The neonatal period is a time of transition between pituitary-independent fetal growth and the pituitary-dependent growth seen in older mammals. To evaluate pituitary-dependent neonatal growth, Wistar rats were hypophysectomized (Hx) on postnatal day 6. Nineteen days post-Hx, body weight and tail length were inhibited 48% and 34%, respectively, compared with sham-Hx controls. Organ weights determined on days 10, 15, 20, 25, and 30 revealed three patterns of pituitary-dependence: 1) pituitary-independent growth in the brain and lung; 2) moderate pituitary-dependent growth in the heart, liver, kidney, and intestine; and 3) marked pituitary-dependent growth in the adrenals, spleen, and testes.
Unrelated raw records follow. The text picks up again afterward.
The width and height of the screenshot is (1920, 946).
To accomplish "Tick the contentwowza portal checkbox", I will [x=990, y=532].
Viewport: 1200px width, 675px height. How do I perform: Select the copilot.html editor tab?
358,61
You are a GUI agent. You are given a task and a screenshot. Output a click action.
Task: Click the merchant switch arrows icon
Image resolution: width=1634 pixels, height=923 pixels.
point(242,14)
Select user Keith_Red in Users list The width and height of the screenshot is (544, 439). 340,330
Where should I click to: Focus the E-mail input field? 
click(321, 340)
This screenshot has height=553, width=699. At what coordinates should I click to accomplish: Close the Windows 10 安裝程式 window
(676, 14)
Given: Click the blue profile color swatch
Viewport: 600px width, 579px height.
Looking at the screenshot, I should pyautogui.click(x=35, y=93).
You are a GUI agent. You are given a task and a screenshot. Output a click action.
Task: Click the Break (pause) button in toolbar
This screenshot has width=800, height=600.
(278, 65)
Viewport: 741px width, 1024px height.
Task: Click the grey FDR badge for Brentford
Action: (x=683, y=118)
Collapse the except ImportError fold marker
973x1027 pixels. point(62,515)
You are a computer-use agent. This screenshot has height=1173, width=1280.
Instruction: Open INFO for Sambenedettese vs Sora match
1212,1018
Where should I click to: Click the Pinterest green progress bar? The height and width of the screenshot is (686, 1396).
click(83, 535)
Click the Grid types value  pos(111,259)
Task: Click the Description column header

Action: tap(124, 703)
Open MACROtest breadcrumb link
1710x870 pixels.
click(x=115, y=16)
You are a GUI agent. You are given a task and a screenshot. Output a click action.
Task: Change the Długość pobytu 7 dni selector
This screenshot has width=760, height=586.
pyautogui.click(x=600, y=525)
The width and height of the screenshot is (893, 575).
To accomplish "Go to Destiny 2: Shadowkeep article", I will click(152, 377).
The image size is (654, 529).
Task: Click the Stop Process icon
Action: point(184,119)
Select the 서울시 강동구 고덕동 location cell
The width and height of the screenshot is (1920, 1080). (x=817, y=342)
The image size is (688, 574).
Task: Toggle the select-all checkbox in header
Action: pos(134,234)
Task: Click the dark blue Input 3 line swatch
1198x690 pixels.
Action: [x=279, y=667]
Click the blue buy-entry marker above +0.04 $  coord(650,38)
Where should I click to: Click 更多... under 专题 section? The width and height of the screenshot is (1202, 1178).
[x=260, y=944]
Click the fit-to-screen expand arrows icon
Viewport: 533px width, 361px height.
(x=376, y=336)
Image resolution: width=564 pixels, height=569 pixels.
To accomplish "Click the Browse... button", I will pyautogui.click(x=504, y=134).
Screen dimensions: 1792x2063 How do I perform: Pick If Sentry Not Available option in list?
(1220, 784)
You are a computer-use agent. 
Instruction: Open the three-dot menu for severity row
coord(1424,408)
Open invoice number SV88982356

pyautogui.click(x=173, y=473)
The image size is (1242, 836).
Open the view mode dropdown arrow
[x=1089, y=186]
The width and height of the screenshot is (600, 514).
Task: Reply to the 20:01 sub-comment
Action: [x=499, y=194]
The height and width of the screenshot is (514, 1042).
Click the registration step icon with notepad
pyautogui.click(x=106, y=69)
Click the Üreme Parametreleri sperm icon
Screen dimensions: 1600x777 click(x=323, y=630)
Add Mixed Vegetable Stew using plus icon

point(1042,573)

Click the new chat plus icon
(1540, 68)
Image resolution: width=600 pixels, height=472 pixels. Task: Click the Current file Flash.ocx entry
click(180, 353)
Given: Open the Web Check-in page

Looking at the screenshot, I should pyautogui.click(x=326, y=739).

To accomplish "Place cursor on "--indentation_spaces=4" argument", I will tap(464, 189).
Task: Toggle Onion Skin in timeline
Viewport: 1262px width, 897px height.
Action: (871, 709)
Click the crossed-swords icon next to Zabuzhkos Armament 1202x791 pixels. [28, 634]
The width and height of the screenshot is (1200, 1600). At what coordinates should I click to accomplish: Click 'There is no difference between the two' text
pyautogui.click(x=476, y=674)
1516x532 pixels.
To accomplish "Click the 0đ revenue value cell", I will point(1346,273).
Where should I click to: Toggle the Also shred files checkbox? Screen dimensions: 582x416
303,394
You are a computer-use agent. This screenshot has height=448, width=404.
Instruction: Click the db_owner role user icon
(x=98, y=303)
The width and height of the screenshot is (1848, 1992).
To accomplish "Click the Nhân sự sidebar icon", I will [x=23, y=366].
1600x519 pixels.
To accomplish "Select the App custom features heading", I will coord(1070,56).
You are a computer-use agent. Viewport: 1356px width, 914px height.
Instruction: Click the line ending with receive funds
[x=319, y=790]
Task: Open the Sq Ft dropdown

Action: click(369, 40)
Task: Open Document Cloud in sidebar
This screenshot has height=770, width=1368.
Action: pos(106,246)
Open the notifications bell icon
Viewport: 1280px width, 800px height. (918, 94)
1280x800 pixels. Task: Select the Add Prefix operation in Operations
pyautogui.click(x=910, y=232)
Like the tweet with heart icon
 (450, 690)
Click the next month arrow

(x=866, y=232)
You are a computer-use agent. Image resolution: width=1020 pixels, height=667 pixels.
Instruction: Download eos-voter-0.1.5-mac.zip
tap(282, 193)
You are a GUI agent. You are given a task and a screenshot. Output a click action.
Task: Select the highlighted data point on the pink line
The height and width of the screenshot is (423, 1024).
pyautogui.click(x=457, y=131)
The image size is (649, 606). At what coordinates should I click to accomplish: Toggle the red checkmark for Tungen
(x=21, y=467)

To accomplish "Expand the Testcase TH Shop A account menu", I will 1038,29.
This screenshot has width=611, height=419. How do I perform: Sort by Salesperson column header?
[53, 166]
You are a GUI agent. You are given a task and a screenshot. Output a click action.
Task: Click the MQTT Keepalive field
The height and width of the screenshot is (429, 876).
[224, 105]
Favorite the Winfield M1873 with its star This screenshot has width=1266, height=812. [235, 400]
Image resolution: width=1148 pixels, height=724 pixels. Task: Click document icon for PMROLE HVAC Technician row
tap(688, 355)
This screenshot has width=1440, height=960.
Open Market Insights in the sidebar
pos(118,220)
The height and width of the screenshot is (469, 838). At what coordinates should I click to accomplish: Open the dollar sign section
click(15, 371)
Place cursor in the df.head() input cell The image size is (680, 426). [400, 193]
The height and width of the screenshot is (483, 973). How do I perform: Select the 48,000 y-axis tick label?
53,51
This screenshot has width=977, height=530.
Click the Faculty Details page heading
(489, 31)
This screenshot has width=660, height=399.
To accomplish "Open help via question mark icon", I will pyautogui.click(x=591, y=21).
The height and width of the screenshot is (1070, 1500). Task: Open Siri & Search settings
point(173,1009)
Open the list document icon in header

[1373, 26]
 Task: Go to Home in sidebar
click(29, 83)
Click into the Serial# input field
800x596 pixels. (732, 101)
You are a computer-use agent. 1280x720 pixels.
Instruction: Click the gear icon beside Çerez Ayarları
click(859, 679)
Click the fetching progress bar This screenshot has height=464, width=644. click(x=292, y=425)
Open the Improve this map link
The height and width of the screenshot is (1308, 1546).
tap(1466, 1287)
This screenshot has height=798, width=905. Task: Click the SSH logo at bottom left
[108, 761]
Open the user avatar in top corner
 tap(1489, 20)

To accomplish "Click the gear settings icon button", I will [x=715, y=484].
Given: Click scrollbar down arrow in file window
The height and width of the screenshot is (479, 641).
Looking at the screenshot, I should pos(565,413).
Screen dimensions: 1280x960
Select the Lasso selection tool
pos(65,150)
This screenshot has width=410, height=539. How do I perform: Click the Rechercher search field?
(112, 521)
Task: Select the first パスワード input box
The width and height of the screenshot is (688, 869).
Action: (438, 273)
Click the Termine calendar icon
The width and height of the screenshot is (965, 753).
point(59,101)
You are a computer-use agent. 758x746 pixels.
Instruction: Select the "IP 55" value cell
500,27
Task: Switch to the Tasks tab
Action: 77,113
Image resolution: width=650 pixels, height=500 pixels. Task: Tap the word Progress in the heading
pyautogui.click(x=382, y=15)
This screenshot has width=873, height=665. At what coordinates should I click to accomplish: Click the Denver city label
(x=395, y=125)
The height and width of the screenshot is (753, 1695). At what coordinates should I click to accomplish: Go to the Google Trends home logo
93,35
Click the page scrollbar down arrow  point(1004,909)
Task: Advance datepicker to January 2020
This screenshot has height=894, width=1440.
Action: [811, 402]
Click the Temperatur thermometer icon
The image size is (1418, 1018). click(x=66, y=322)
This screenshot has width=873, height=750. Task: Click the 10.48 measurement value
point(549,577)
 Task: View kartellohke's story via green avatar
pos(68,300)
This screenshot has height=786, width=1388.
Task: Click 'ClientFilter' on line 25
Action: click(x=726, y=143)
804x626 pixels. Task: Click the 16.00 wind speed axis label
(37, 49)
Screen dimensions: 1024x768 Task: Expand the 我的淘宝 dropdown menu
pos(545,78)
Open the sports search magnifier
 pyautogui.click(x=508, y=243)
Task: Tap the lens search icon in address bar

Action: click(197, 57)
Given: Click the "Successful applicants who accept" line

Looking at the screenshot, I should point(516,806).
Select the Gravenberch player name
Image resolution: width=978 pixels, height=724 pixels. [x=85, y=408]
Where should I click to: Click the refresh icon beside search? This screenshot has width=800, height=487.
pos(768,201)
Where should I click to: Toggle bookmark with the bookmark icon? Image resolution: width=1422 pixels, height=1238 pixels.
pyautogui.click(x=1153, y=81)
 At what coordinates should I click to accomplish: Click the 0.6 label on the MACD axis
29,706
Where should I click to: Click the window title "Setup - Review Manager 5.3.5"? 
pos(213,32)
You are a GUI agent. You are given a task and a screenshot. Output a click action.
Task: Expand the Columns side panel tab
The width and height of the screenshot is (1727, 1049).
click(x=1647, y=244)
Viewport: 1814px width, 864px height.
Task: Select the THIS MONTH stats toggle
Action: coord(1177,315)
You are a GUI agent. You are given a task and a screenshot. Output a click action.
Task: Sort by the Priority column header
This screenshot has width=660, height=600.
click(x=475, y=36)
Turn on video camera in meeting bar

Both serum insulin-like growth factor (IGF)-I and -II levels fell significantly in Hx pups by 54 h after Hx (P = 0.0005), and Northern analysis on day 15 showed a significant decrease in liver messenger RNA (mRNA) for IGF-II. Analysis of the major IGF binding proteins (BPs) was performed by Western ligand blots. Hx performed on day 6 resulted in a linear decrease in the amount of the 22k BP from day 10 to day 30. In contrast, the major neonatal BP (IGFBP-2, a 29.5k molecule) showed a biphasic response to neonatal Hx. On postnatal day 10, 4 days after Hx, a significant decrease in IGFBP-2 occurred, which persisted through day 15; by postnatal day 20 and continuing through postnatal day 30, the amount of IGFBP-2 in the serum dramatically increased. The 40 to 50k fraction of IGFBP-3 first appeared in significant quantities by postnatal day 20, and after Hx dropped to 10% of sham-control values. Similarly, Northern analysis on day 15 demonstrated a significant decrease in liver, but not brain, mRNA for IGFBP-2 after Hx, whereas on postnatal day 25, liver mRNA for IGFBP-2 was increased in Hx pups compared with sham controls. We conclude that the pituitary gland exerts significant but selective effects on neonatal growth, with the notable exception of brain growth. Serum levels of both IGF-I and IGF-II, as well as their BPs, are pituitary dependent in the neonatal period. Pituitary-dependent neonatal growth thus appears to be mediated by IGF and modulated by IGF-binding proteins. On the other hand, that portion of the persistent growth in the neonatal Hx rat that is independent of the pituitary-IGF axis may be a good model for investigation of fetal growth.